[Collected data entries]
================================
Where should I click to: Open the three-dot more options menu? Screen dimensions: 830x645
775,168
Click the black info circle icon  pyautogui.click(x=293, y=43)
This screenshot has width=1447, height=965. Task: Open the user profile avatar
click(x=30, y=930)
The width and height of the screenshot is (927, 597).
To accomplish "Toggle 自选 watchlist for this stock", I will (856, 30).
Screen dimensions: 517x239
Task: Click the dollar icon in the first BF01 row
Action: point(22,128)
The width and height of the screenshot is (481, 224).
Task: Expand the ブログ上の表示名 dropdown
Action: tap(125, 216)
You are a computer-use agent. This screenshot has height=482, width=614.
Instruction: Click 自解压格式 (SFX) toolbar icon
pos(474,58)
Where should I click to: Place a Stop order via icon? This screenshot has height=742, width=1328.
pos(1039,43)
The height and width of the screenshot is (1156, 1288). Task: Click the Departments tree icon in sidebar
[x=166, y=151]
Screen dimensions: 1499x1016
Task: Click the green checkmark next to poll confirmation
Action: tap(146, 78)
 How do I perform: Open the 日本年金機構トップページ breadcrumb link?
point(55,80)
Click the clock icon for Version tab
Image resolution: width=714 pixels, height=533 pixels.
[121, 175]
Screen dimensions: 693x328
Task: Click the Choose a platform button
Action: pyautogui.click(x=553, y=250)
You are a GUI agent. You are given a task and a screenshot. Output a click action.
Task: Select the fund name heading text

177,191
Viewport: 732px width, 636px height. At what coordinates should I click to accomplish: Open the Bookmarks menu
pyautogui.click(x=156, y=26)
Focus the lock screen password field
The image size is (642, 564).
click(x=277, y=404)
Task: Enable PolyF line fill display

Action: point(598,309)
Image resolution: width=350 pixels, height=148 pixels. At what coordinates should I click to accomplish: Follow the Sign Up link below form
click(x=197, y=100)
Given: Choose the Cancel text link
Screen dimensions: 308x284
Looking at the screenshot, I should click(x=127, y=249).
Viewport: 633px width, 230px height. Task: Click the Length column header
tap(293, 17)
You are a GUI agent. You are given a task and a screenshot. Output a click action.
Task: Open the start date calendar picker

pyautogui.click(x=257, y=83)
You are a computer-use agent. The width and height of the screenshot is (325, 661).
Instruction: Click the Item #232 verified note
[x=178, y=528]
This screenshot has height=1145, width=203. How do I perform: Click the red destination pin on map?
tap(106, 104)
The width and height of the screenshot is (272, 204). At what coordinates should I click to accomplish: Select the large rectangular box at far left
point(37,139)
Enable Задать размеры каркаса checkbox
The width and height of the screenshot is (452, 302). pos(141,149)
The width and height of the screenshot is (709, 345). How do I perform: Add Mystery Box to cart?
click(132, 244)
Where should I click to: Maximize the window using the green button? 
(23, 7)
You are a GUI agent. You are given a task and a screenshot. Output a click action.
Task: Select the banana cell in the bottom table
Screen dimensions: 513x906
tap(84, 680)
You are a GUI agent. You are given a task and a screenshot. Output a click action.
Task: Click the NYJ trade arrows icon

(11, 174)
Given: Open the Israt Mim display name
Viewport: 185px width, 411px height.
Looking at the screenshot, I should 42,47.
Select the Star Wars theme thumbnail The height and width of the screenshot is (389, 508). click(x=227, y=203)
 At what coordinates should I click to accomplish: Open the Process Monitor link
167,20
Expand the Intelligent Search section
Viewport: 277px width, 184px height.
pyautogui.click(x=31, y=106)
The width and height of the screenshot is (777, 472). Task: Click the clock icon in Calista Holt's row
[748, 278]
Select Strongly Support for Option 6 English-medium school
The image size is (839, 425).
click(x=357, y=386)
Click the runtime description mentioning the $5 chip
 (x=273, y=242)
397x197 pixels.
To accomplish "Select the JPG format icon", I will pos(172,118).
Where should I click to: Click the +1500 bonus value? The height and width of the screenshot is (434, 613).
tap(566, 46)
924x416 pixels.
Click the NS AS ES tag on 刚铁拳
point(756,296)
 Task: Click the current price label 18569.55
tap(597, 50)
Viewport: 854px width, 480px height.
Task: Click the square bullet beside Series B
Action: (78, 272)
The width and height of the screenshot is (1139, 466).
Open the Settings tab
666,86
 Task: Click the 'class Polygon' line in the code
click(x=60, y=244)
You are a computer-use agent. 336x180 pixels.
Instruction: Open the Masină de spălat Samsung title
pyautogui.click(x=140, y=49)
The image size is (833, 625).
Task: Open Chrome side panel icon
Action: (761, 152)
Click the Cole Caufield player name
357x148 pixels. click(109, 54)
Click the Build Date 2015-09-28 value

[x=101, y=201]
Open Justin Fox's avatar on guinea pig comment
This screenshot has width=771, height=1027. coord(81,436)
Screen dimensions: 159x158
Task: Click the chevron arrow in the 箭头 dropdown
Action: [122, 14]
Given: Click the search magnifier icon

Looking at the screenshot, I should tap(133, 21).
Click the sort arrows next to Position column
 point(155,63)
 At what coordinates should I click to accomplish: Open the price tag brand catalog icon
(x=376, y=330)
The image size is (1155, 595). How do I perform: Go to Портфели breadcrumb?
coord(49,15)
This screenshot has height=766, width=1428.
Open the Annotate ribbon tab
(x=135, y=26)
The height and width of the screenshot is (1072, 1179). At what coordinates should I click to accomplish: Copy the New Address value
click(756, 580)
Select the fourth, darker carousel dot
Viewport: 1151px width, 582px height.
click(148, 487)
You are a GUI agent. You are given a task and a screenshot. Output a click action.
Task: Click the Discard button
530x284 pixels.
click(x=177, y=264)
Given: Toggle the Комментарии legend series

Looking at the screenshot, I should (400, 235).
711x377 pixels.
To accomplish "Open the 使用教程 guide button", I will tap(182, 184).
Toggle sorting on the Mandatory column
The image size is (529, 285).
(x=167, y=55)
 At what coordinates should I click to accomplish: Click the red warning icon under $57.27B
================================
Write out each entry above exactly as it is written.

Where should I click to: Open the three-dot more options menu? Screen dimensions: 830x645
775,168
Click the black info circle icon  pyautogui.click(x=293, y=43)
This screenshot has width=1447, height=965. Task: Open the user profile avatar
click(x=30, y=930)
The width and height of the screenshot is (927, 597).
To accomplish "Toggle 自选 watchlist for this stock", I will (856, 30).
Screen dimensions: 517x239
Task: Click the dollar icon in the first BF01 row
Action: point(22,128)
The width and height of the screenshot is (481, 224).
Task: Expand the ブログ上の表示名 dropdown
Action: tap(125, 216)
You are a computer-use agent. This screenshot has height=482, width=614.
Instruction: Click 自解压格式 (SFX) toolbar icon
pos(474,58)
Where should I click to: Place a Stop order via icon? This screenshot has height=742, width=1328.
pos(1039,43)
The height and width of the screenshot is (1156, 1288). Task: Click the Departments tree icon in sidebar
[x=166, y=151]
Screen dimensions: 1499x1016
Task: Click the green checkmark next to poll confirmation
Action: tap(146, 78)
 How do I perform: Open the 日本年金機構トップページ breadcrumb link?
point(55,80)
Click the clock icon for Version tab
Image resolution: width=714 pixels, height=533 pixels.
[121, 175]
Screen dimensions: 693x328
Task: Click the Choose a platform button
Action: pyautogui.click(x=553, y=250)
You are a GUI agent. You are given a task and a screenshot. Output a click action.
Task: Select the fund name heading text

177,191
Viewport: 732px width, 636px height. At what coordinates should I click to accomplish: Open the Bookmarks menu
pyautogui.click(x=156, y=26)
Focus the lock screen password field
The image size is (642, 564).
click(x=277, y=404)
Task: Enable PolyF line fill display

Action: point(598,309)
Image resolution: width=350 pixels, height=148 pixels. At what coordinates should I click to accomplish: Follow the Sign Up link below form
click(x=197, y=100)
Given: Choose the Cancel text link
Screen dimensions: 308x284
Looking at the screenshot, I should click(x=127, y=249).
Viewport: 633px width, 230px height. Task: Click the Length column header
tap(293, 17)
You are a GUI agent. You are given a task and a screenshot. Output a click action.
Task: Open the start date calendar picker

pyautogui.click(x=257, y=83)
You are a computer-use agent. The width and height of the screenshot is (325, 661).
Instruction: Click the Item #232 verified note
[x=178, y=528]
This screenshot has height=1145, width=203. How do I perform: Click the red destination pin on map?
tap(106, 104)
The width and height of the screenshot is (272, 204). At what coordinates should I click to accomplish: Select the large rectangular box at far left
point(37,139)
Enable Задать размеры каркаса checkbox
The width and height of the screenshot is (452, 302). pos(141,149)
The width and height of the screenshot is (709, 345). How do I perform: Add Mystery Box to cart?
click(132, 244)
Where should I click to: Maximize the window using the green button? 
(23, 7)
You are a GUI agent. You are given a task and a screenshot. Output a click action.
Task: Select the banana cell in the bottom table
Screen dimensions: 513x906
tap(84, 680)
You are a GUI agent. You are given a task and a screenshot. Output a click action.
Task: Click the NYJ trade arrows icon

(11, 174)
Given: Open the Israt Mim display name
Viewport: 185px width, 411px height.
Looking at the screenshot, I should 42,47.
Select the Star Wars theme thumbnail The height and width of the screenshot is (389, 508). click(x=227, y=203)
 At what coordinates should I click to accomplish: Open the Process Monitor link
167,20
Expand the Intelligent Search section
Viewport: 277px width, 184px height.
pyautogui.click(x=31, y=106)
The width and height of the screenshot is (777, 472). Task: Click the clock icon in Calista Holt's row
[748, 278]
Select Strongly Support for Option 6 English-medium school
The image size is (839, 425).
click(x=357, y=386)
Click the runtime description mentioning the $5 chip
 (x=273, y=242)
397x197 pixels.
To accomplish "Select the JPG format icon", I will pos(172,118).
Where should I click to: Click the +1500 bonus value? The height and width of the screenshot is (434, 613).
tap(566, 46)
924x416 pixels.
Click the NS AS ES tag on 刚铁拳
point(756,296)
 Task: Click the current price label 18569.55
tap(597, 50)
Viewport: 854px width, 480px height.
Task: Click the square bullet beside Series B
Action: (78, 272)
The width and height of the screenshot is (1139, 466).
Open the Settings tab
666,86
 Task: Click the 'class Polygon' line in the code
click(x=60, y=244)
You are a computer-use agent. 336x180 pixels.
Instruction: Open the Masină de spălat Samsung title
pyautogui.click(x=140, y=49)
The image size is (833, 625).
Task: Open Chrome side panel icon
Action: (761, 152)
Click the Cole Caufield player name
357x148 pixels. click(109, 54)
Click the Build Date 2015-09-28 value

[x=101, y=201]
Open Justin Fox's avatar on guinea pig comment
This screenshot has width=771, height=1027. coord(81,436)
Screen dimensions: 159x158
Task: Click the chevron arrow in the 箭头 dropdown
Action: [122, 14]
Given: Click the search magnifier icon

Looking at the screenshot, I should tap(133, 21).
Click the sort arrows next to Position column
 point(155,63)
 At what coordinates should I click to accomplish: Open the price tag brand catalog icon
(x=376, y=330)
The image size is (1155, 595). How do I perform: Go to Портфели breadcrumb?
coord(49,15)
This screenshot has height=766, width=1428.
Open the Annotate ribbon tab
(x=135, y=26)
The height and width of the screenshot is (1072, 1179). At what coordinates should I click to accomplish: Copy the New Address value
click(756, 580)
Select the fourth, darker carousel dot
Viewport: 1151px width, 582px height.
click(148, 487)
You are a GUI agent. You are given a task and a screenshot. Output a click action.
Task: Click the Discard button
530x284 pixels.
click(x=177, y=264)
Given: Toggle the Комментарии legend series

Looking at the screenshot, I should (400, 235).
711x377 pixels.
To accomplish "Open the 使用教程 guide button", I will tap(182, 184).
Toggle sorting on the Mandatory column
The image size is (529, 285).
(x=167, y=55)
 At what coordinates should I click to accomplish: Click the red warning icon under $57.27B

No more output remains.